U.S. Trade Deficit Shrinks in June

Aug. 9, 2012
Defict with China continues to rise.

The June trade deficit shrank to $42.9 billion from the revised $48.0 billion in May, the Department of Commerce reported today. The drop was much larger than most analysts had predicted.

June exports increased $1.7 billion from May to $185.0 billion. Imports were $227.9 billion, a decrease of $3.5 billion from May.

While a drop in petroleum prices was expected to bring imports down, noted Michael Dolega, an economist with TD Economics, "The unexpected part was the increase in exports, with the European trade balance improving on increased exports and decreased imports. However, Europe-bound exports are likely to remain under pressure as the region appears to have entered a shallow recession and the greenback continues to appreciate – with the currency gaining 2.1% vis-à-vis the euro and 1.4% in broad trade-weighted terms in June following strong gains in the previous month."

Leading the increase in exports were consumer goods ($0.9 billion); automotive vehicles, parts and engines ($0.7 billion); industrial supplies and materials ($0.6 billion); capital goods ($0.2 billion) and other goods ($0.2 billion). Exports of foods, feeds and beverages fell $0.8 billion.

The May to June decrease in goods imported into the United States was led by industrial supplies and materials ($2.3 billion); capital goods ($1.3 billion); and automotive vehicles, parts and engines ($2.0 billion).

Exports of advanced technology products were $26.5 billion, an increase of $1.8 billion from May. However, imports were $33.7 billion, a slight increase from May.

U.S. Business and Industry Council Research Fellow Alan Tonelson warned that despite the lower overall deficit, "the manufacturing-dominated U.S. merchandise deficit with [China] actually increased in June – by 5.21% – from $26.04 billion to $27.40 billion.  Even worse, U.S. merchandise exports to China sank by 4.27% – from $8.90 billion to $8.52 billion."

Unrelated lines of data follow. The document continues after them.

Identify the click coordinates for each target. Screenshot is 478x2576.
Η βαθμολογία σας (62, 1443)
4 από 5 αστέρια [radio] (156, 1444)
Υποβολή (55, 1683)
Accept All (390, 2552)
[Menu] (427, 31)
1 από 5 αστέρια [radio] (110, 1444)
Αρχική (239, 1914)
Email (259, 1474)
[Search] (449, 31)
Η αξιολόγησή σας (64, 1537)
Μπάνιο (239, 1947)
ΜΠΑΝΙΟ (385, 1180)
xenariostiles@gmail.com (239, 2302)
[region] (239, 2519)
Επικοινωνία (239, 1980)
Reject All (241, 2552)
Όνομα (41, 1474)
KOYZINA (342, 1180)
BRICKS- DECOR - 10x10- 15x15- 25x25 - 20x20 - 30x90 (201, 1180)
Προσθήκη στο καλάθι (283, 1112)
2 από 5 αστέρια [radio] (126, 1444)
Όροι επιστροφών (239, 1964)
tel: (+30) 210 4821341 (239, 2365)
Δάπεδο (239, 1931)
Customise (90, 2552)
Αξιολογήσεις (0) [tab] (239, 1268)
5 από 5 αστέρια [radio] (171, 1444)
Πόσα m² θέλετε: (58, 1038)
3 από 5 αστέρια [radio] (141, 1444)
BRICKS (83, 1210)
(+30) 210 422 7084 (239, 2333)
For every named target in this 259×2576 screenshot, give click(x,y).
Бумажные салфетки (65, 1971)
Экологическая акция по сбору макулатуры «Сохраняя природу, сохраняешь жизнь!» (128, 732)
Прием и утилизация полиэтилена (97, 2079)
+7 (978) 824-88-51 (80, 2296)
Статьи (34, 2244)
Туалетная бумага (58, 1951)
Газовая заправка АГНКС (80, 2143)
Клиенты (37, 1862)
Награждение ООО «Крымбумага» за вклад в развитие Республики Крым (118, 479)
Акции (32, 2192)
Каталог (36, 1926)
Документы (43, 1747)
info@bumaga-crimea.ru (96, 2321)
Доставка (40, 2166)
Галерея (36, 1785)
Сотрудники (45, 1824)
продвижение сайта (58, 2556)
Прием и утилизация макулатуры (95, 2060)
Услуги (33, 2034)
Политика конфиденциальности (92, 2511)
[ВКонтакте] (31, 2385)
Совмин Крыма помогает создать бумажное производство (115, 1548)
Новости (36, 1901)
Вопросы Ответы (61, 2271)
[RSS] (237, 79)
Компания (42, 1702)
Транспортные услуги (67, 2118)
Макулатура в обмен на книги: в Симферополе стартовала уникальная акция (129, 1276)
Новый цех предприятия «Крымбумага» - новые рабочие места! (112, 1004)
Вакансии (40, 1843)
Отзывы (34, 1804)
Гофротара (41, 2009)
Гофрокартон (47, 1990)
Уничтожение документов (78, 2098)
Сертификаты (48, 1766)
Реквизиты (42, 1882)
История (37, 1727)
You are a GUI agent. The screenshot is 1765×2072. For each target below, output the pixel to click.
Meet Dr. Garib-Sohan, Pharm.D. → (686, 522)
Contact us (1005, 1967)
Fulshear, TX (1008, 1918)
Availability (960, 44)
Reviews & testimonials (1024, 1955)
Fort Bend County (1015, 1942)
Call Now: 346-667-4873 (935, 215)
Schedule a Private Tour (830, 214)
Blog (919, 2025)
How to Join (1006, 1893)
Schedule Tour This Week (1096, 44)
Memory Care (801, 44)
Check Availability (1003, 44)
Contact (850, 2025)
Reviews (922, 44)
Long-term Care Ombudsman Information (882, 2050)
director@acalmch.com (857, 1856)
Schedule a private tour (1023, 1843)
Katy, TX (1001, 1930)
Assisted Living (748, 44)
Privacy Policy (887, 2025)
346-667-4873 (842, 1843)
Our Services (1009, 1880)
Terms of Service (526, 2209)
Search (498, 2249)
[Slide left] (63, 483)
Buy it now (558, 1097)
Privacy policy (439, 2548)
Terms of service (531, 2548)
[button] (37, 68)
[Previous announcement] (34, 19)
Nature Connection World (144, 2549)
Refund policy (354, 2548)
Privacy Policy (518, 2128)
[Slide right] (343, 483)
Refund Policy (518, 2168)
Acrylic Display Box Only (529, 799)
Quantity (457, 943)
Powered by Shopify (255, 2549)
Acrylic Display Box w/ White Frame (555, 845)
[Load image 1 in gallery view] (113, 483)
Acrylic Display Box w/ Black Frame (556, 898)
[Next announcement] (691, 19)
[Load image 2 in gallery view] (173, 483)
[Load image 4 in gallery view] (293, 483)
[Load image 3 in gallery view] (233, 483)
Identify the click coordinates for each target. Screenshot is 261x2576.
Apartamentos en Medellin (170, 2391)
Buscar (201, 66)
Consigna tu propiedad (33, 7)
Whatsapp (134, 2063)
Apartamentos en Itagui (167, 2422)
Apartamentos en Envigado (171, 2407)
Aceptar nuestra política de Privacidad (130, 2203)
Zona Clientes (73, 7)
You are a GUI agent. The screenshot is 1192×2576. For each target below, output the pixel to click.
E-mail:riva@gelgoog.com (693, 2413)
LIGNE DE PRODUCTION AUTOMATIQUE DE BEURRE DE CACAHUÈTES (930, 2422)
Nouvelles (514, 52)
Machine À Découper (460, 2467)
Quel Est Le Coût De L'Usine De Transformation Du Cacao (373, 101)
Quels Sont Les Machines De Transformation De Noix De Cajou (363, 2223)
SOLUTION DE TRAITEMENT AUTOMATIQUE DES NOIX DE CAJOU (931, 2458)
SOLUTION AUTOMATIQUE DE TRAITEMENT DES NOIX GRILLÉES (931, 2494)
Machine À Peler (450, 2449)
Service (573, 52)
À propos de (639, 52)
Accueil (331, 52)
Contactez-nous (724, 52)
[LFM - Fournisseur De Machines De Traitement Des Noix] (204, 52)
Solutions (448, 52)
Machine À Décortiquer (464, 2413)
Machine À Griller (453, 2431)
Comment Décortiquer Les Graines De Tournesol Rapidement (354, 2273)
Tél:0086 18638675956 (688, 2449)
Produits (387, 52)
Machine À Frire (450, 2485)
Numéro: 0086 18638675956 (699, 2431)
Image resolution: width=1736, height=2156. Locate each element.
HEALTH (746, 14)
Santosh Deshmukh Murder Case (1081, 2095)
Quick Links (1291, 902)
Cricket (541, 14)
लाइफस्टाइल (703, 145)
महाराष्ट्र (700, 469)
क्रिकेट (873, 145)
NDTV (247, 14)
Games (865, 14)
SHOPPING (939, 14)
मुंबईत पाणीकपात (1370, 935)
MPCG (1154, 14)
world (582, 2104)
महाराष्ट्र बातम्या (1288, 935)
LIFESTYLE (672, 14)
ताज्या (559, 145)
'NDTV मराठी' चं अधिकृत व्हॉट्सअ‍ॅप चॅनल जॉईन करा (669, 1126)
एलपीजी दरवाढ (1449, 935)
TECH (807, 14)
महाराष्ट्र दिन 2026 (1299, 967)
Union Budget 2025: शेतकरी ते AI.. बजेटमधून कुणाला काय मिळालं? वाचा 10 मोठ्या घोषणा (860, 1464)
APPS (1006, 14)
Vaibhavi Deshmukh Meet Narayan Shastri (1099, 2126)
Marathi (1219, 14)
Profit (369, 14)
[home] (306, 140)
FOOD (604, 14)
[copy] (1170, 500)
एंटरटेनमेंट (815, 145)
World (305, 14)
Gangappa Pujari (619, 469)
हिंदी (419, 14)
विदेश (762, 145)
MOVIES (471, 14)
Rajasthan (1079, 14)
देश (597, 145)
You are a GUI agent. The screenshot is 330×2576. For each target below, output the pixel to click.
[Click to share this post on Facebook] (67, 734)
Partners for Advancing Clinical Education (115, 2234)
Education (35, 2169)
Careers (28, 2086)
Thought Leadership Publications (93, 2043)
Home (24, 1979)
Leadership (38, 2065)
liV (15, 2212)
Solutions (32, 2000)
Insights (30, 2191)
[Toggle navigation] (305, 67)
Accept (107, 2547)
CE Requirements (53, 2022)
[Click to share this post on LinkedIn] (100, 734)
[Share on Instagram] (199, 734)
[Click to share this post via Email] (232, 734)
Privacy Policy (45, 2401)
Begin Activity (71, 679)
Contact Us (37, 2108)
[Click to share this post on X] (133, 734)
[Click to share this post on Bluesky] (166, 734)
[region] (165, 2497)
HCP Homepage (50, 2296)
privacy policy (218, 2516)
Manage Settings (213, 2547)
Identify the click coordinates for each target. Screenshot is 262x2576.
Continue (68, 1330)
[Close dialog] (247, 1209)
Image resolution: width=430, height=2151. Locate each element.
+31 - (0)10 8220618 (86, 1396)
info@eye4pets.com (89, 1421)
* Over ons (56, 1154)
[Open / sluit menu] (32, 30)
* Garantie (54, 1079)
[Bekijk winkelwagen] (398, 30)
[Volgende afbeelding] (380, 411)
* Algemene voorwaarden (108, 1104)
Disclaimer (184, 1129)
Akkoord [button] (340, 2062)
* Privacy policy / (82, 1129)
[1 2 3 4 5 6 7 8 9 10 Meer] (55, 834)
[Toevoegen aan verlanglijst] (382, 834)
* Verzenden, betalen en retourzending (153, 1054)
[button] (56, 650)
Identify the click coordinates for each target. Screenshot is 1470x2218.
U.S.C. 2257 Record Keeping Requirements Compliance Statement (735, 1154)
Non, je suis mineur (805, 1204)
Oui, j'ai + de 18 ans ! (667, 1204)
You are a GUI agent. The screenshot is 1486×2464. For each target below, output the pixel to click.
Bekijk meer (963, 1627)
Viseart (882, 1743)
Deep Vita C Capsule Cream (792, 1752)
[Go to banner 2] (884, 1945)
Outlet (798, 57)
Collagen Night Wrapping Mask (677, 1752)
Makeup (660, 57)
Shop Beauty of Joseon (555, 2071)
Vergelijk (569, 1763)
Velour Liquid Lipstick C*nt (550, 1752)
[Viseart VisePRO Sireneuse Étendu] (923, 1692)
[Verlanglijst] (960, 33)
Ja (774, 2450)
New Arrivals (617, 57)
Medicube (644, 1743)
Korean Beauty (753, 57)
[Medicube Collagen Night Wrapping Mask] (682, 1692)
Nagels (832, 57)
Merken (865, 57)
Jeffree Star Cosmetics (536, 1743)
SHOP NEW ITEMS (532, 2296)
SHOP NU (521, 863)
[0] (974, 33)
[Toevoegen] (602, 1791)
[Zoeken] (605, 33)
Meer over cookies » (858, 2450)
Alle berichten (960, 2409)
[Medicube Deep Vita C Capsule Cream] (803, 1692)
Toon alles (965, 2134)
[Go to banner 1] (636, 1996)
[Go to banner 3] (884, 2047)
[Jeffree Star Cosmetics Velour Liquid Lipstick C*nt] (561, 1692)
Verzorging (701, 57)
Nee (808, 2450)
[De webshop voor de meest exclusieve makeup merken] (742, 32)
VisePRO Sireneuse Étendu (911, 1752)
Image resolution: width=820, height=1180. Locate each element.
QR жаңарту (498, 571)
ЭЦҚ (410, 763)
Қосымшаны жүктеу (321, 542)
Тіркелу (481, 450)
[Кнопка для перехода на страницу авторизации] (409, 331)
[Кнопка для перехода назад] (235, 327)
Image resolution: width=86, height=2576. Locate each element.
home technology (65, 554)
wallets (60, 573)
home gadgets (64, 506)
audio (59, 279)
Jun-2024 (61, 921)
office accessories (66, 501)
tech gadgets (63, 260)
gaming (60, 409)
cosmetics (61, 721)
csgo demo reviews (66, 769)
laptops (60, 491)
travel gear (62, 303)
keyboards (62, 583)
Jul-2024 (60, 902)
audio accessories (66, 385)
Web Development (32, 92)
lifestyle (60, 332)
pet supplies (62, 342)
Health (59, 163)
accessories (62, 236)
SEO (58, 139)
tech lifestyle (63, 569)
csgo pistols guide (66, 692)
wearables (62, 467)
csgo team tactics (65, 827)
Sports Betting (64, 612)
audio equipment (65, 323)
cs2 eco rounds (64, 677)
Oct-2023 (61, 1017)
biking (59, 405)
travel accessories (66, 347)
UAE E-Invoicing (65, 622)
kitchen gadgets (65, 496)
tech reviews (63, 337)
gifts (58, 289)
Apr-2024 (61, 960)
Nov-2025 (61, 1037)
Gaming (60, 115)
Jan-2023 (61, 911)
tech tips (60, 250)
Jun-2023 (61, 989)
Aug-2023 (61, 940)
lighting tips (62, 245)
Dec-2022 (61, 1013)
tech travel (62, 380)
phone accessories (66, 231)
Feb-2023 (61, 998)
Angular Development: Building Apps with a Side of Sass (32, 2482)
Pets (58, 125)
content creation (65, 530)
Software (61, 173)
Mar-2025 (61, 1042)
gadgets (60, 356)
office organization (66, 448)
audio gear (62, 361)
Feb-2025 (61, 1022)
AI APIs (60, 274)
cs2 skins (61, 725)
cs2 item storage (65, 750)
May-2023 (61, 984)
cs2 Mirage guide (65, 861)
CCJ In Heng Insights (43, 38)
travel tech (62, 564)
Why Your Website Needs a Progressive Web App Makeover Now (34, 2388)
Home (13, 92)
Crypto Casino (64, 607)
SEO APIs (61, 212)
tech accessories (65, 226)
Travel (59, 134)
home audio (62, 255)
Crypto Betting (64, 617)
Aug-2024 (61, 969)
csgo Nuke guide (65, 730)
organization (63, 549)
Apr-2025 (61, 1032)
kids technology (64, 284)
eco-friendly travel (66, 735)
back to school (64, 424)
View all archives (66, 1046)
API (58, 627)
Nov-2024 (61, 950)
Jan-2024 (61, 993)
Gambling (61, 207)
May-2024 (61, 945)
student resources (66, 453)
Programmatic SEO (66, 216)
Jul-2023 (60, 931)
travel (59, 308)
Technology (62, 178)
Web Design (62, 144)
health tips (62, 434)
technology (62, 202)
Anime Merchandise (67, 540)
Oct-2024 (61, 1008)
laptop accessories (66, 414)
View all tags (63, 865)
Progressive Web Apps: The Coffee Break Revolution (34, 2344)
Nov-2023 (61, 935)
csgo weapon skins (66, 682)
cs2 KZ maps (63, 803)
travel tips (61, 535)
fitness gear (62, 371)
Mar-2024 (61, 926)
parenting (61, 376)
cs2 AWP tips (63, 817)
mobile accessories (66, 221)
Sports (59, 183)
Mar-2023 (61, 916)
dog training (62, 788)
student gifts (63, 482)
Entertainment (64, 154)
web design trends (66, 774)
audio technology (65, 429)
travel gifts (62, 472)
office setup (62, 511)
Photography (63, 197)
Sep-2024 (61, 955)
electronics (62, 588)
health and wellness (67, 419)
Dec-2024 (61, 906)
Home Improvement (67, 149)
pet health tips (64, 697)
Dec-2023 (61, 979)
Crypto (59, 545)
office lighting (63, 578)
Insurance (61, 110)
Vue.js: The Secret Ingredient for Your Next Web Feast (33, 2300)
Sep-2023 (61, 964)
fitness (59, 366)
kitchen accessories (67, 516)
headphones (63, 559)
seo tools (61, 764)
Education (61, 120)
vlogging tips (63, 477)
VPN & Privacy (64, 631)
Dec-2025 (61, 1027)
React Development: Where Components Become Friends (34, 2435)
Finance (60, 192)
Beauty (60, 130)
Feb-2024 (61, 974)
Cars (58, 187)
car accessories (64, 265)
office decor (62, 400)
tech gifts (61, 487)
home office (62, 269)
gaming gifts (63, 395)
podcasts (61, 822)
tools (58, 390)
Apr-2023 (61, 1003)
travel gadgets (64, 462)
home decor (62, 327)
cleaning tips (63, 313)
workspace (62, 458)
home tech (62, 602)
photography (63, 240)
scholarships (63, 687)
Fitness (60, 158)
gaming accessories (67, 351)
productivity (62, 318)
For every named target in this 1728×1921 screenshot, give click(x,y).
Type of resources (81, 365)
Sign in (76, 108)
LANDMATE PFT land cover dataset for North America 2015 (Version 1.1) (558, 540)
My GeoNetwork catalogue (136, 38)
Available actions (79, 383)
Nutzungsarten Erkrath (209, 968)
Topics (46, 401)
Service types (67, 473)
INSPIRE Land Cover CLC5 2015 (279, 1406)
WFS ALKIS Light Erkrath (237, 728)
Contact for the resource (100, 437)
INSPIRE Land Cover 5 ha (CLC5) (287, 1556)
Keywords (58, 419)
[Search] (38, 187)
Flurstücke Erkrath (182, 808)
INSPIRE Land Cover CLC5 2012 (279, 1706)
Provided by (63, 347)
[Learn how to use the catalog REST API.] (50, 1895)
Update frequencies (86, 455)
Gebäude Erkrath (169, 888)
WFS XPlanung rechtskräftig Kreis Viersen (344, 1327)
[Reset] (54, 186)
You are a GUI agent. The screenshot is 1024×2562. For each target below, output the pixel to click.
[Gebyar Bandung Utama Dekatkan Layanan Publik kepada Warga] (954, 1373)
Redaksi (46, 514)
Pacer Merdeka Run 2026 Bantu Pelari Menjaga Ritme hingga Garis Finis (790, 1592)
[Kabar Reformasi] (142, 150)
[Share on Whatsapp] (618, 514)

"Slower growth in China has hurt our exports, but so has the fact that China's currency has lost value this year," said Scott Paul, executive director of the Alliance for American Manufacturing. "It's clear we need a bolder strategy with China on its currency and subsidies, which are significant threats to the jobs recovery we have seen in manufacturing."  

From June 2011 compared to June 2012, the U.S. trade deficit decreased $7.4 billion. Exports were up $12.3 billion, while imports increased $4.9 billion.